» JOB 1
In the passage on Camus's French, what French phrase is offered as a paraphrase of "he lives off women"?

So in this context, il vit des femmes indeed means he lives off (some - those of the neighbourhood for example, acquaintances of his...) women. This is not the same as il vit de femmes, which does seem weird.

As a French, the immediate meaning I get from il vit de femmes is "he lives on women", that is, he satiates basic physiological needs (either he eats them, or has lustful, indiscriminate sex with them for example, which galanterie forbids). The correct English translation of Camus' sentence would be in this case "he lives off women" as SF_user points out. A way to paraphrase that in French would be il est entretenu par des femmes.

Another nuance in using des femmes instead of de femmes is that Camus is not specific about which particular women, but not entirely unspecific altogether: he is not saying he is living off womankind. He means the protagonist:

  • is living off some women - he does not really care which one in particular
  • yet he is not living off any woman in the world: it has to be women he knows, neighbours, relatives...

(Data listing)

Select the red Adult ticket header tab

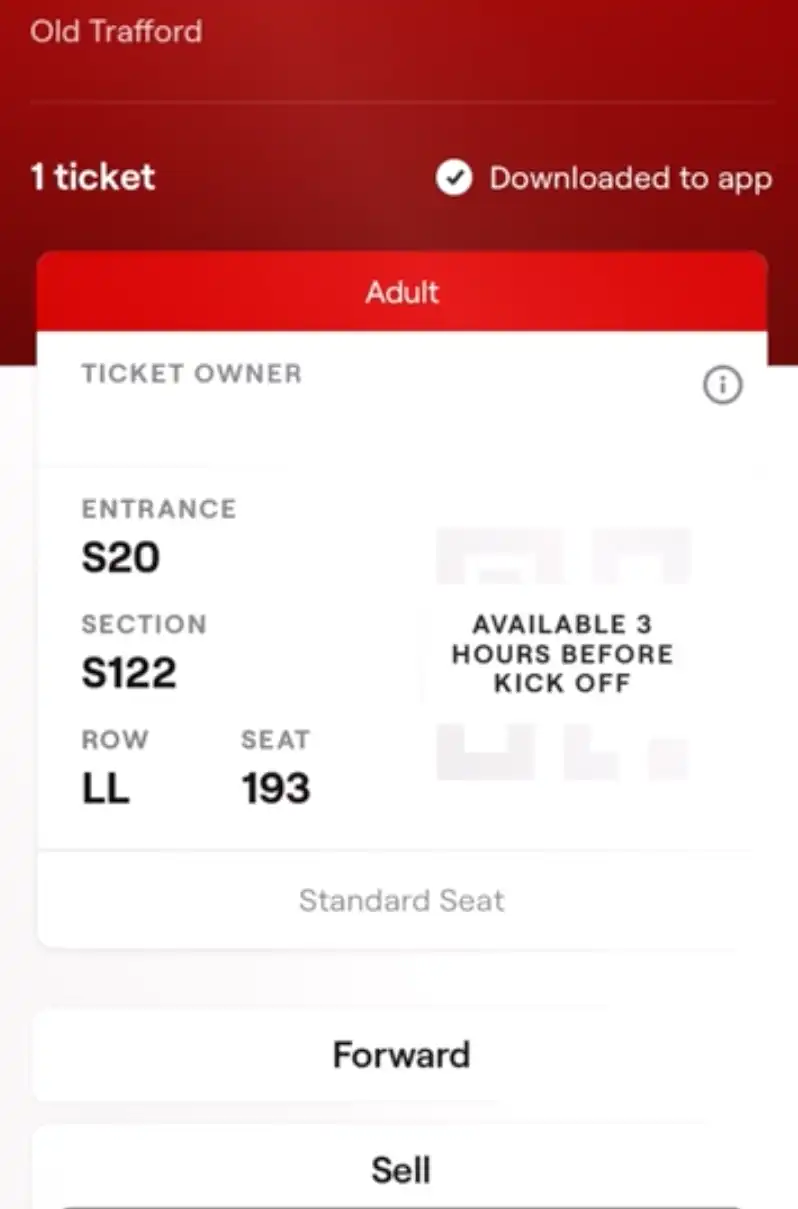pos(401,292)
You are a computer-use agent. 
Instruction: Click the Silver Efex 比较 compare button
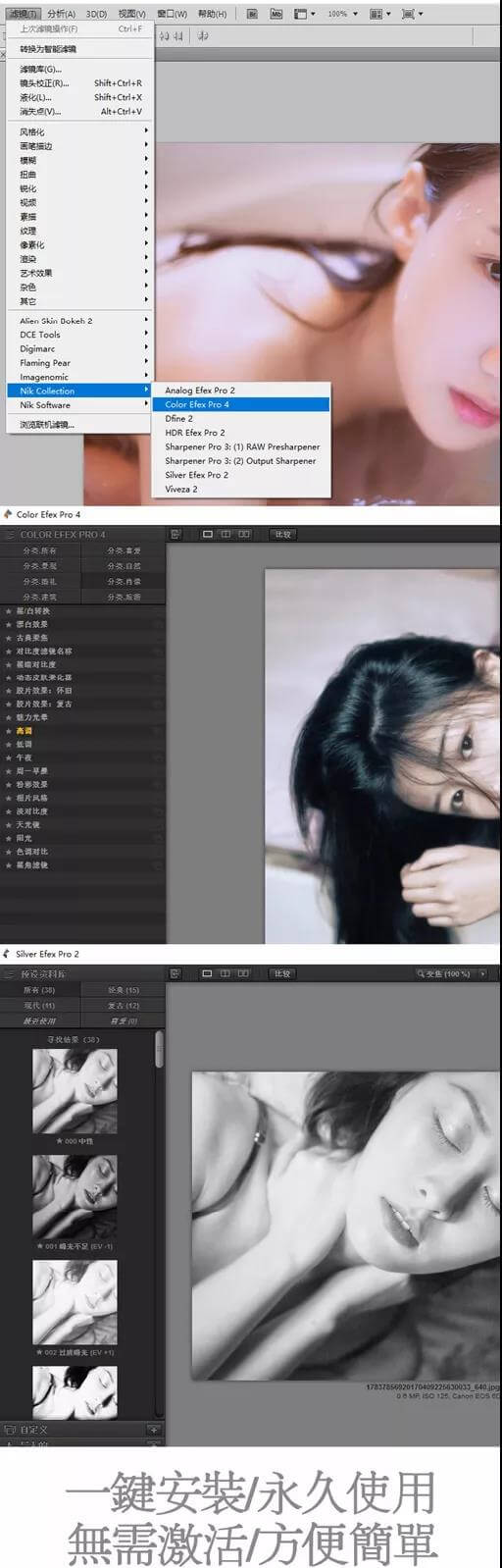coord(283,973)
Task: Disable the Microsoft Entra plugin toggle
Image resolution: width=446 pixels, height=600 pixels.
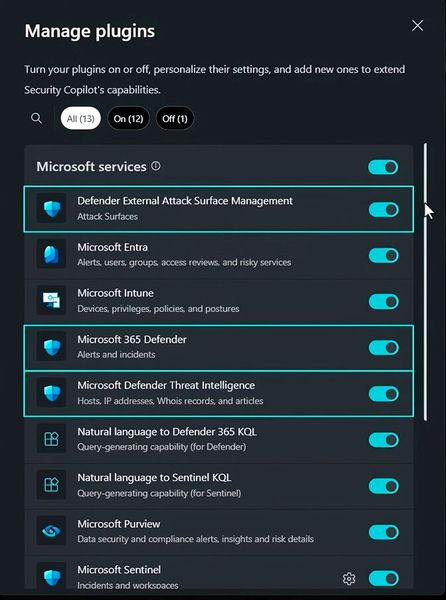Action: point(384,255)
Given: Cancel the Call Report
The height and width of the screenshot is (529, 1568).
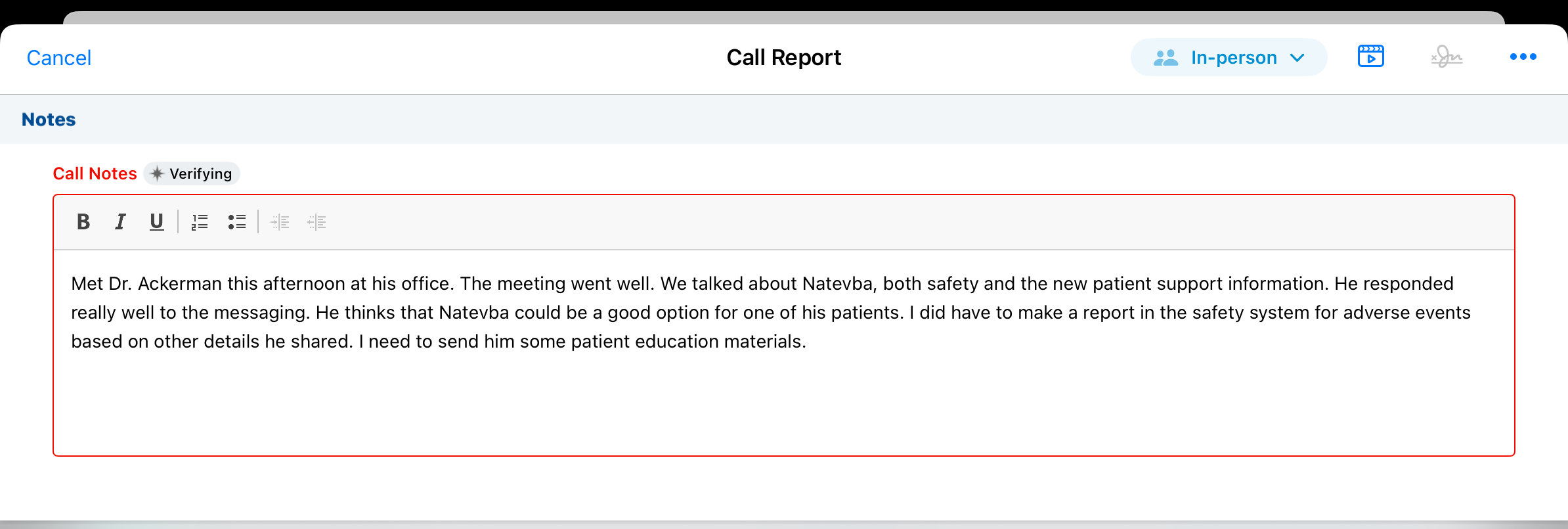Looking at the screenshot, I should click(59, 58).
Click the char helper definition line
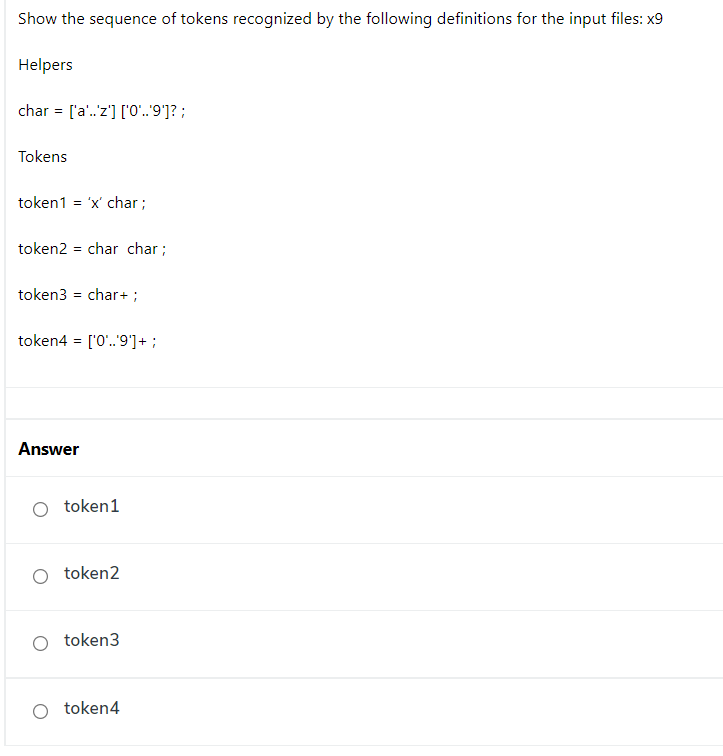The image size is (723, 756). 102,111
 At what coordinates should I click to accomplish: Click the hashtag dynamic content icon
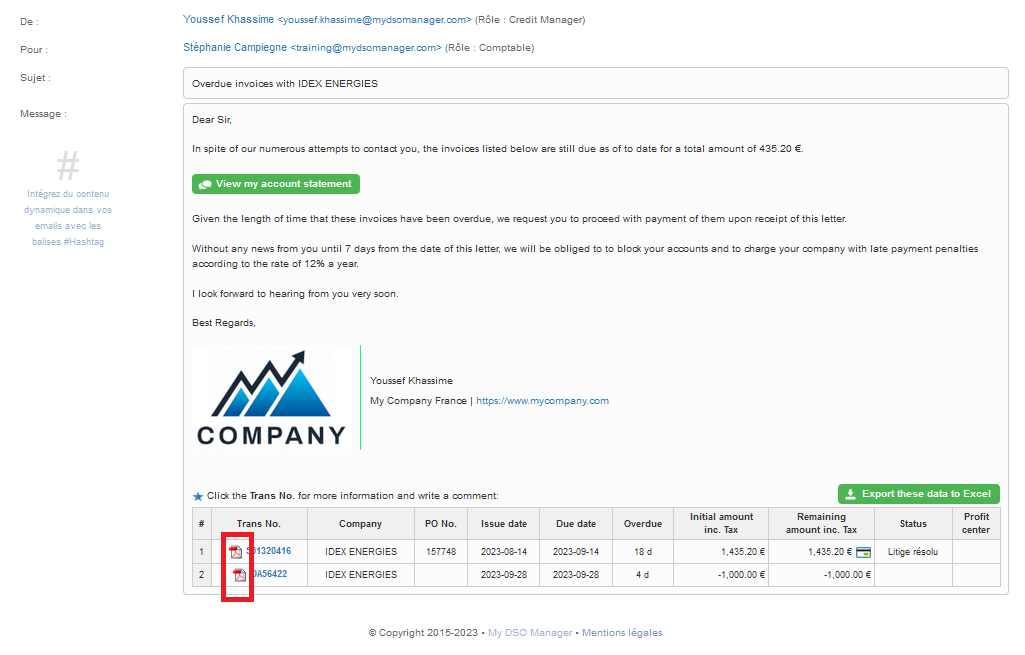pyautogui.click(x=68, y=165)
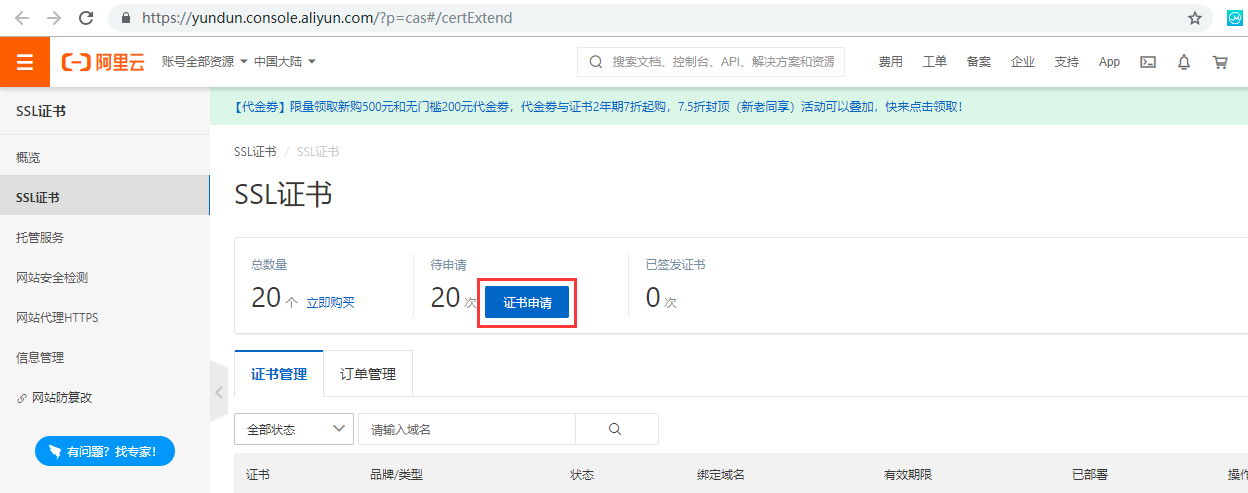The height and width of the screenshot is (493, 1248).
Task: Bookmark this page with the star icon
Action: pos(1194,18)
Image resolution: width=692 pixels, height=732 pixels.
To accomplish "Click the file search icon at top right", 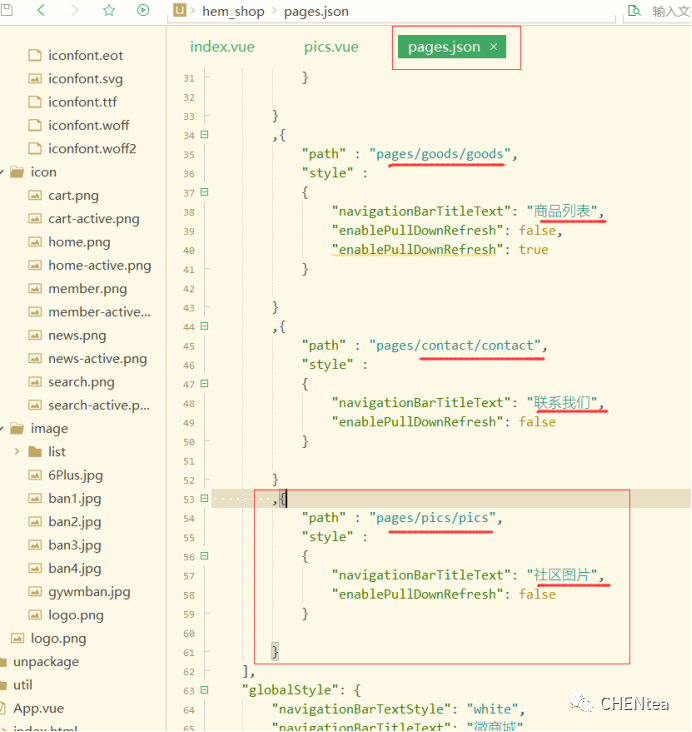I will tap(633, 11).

» JOB 2
Quote the records from their first line through the line containing "Action: point(384,255)", with both ends included, and leave out the pictures.

» EXERCISE ANSWER 1
Il est entretenu par des femmes.

» EXERCISE ANSWER 2
Select the red Adult ticket header tab

pos(401,292)
You are a computer-use agent. 
Instruction: Click the Silver Efex 比较 compare button
coord(283,973)
Task: Disable the Microsoft Entra plugin toggle
Image resolution: width=446 pixels, height=600 pixels.
Action: point(384,255)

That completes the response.